Abstract 13585: Up Regulation of Autophagy in Hsp60 Mutant Heart is an Adaptive Response to Increased Oxidative Stress and Causes Cardiomyopathy

Introduction: Despite the recent advance of genetic studies, genetic causes of hereditary dilated cardiomyopathy (DCM) are still unknown in most cases. Heat shock protein 60 (Hsp60) is a well-known chaperonin, responsible for correct folding and transportation of cytoplasmic protein to mitochondria. This study is aimed to investigate whether dysfunction of Hsp60 leads to cardiomyopathy in a fish model. Methods: We previously developed a zebrafish mutant, nbl, which has a missense mutation in hsp60, leading to the loss of function. To evaluate the phenotype of cardiomyopathy in nbl, we performed RT-PCR, western blot and immunohistochemistry of the hearts. Results: Homozygous nbl embryos showed lower survival rate (65%), compared to 81% in wild-type (WT) embryos, when subjected to 33°C (stress condition). We observed pericardial edema in 92% of nbl homozygous mutants. Also, nbl homozygotes showed sudden death at around 8 months post fertilization (mpf), when grown in non-stress condition. At 8 mpf, nbl mutants showed dilated heart and high expression of reactive oxygen species (ROS). Both mRNA and protein levels of Hsp60 were similar in nbl homozygotes and WT, at 3 mpf but, much higher expression of Hsp60 in nbl homozygotes was observed at 6 mpf, beginning of death of nbl homozygous mutants. Electron microscopy analysis showed dark mitochondria, disrupted sarcomeric structure and higher number of autophagosomes in nbl homozygote hearts at 8 mpf.

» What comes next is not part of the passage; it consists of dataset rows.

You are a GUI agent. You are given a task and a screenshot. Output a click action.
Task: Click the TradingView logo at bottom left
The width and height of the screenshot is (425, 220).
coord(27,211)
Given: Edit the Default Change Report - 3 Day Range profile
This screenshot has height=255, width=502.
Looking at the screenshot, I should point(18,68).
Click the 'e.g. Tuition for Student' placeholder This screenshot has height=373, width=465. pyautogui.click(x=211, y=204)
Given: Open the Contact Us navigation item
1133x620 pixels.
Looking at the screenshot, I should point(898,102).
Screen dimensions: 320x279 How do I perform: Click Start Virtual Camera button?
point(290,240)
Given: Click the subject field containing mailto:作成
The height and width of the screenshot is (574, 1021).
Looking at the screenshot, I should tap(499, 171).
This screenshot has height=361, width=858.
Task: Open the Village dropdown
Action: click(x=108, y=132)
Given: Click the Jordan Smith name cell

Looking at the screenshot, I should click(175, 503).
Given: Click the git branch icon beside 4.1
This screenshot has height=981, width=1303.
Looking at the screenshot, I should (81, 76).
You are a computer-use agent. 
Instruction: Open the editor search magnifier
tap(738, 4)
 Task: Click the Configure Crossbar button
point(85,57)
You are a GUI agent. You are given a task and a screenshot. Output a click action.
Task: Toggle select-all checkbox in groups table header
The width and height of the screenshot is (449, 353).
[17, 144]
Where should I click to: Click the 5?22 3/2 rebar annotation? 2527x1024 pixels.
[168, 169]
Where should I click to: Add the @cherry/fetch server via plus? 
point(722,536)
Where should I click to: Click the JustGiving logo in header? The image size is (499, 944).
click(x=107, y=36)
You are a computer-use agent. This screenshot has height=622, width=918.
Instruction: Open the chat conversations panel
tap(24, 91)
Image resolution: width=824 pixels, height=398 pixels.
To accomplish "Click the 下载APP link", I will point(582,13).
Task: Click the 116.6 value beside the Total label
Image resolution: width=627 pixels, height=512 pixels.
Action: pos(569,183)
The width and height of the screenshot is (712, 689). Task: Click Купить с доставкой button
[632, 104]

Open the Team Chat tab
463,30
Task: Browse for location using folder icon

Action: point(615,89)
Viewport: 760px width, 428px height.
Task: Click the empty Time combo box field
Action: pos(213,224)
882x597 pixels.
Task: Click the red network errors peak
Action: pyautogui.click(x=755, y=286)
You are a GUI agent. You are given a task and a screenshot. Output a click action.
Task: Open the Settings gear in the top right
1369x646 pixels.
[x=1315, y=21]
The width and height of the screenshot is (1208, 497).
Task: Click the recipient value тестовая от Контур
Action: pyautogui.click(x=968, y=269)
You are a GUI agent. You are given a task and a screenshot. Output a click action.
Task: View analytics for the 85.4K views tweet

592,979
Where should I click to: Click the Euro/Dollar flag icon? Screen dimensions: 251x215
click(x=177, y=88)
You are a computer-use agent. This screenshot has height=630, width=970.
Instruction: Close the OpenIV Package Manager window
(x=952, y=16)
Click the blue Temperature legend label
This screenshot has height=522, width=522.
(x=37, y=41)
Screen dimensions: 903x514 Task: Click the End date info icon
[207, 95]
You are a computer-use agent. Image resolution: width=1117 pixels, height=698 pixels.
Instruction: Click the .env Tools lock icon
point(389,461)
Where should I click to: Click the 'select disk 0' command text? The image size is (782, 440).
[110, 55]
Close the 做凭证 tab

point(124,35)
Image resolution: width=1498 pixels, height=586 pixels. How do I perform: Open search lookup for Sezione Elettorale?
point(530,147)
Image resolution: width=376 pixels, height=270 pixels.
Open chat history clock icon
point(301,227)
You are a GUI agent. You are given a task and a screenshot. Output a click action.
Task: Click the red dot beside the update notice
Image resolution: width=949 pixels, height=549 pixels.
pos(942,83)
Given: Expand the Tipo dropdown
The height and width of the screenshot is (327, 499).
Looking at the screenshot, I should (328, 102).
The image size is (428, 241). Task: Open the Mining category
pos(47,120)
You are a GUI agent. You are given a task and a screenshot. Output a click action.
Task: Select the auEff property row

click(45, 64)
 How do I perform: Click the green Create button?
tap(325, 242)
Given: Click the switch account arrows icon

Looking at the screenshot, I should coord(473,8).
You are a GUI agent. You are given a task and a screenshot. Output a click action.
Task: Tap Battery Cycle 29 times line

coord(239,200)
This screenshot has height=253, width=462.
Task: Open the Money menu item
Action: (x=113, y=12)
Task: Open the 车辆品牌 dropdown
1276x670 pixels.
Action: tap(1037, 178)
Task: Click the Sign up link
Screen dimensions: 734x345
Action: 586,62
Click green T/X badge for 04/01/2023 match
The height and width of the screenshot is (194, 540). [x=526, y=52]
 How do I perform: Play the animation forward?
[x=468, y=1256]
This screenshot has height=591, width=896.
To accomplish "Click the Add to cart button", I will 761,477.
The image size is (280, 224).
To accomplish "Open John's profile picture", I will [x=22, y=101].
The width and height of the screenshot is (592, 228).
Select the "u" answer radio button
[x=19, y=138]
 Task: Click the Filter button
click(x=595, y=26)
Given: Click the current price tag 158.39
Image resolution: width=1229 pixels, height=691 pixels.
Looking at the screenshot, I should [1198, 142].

We, then, analyzed autophagy related genes and found that atg5, atg3 and gabarap mRNAs were increased in nbl homozygotes, suggesting the increased autophagy might underlie the pathogenesis of DCM. Furthermore, analysis of genetically unrelated patients with familial DCM, who had no mutations in the known DCM-causing genes, identified an hsp60 mutation in one DCM family in which two of four mutation prone individuals died suddenly. Over expression of nbl mutation or DCM-associated hsp60 mutation, but not normal hsp60, increased autophagosomes in Hela cells carrying GFP-LC3. Conclusions: Functional loss of Hsp60 increased oxidative stress in the heart, which leads to increased autophagy and confer the susceptibility to cardiomyopathy.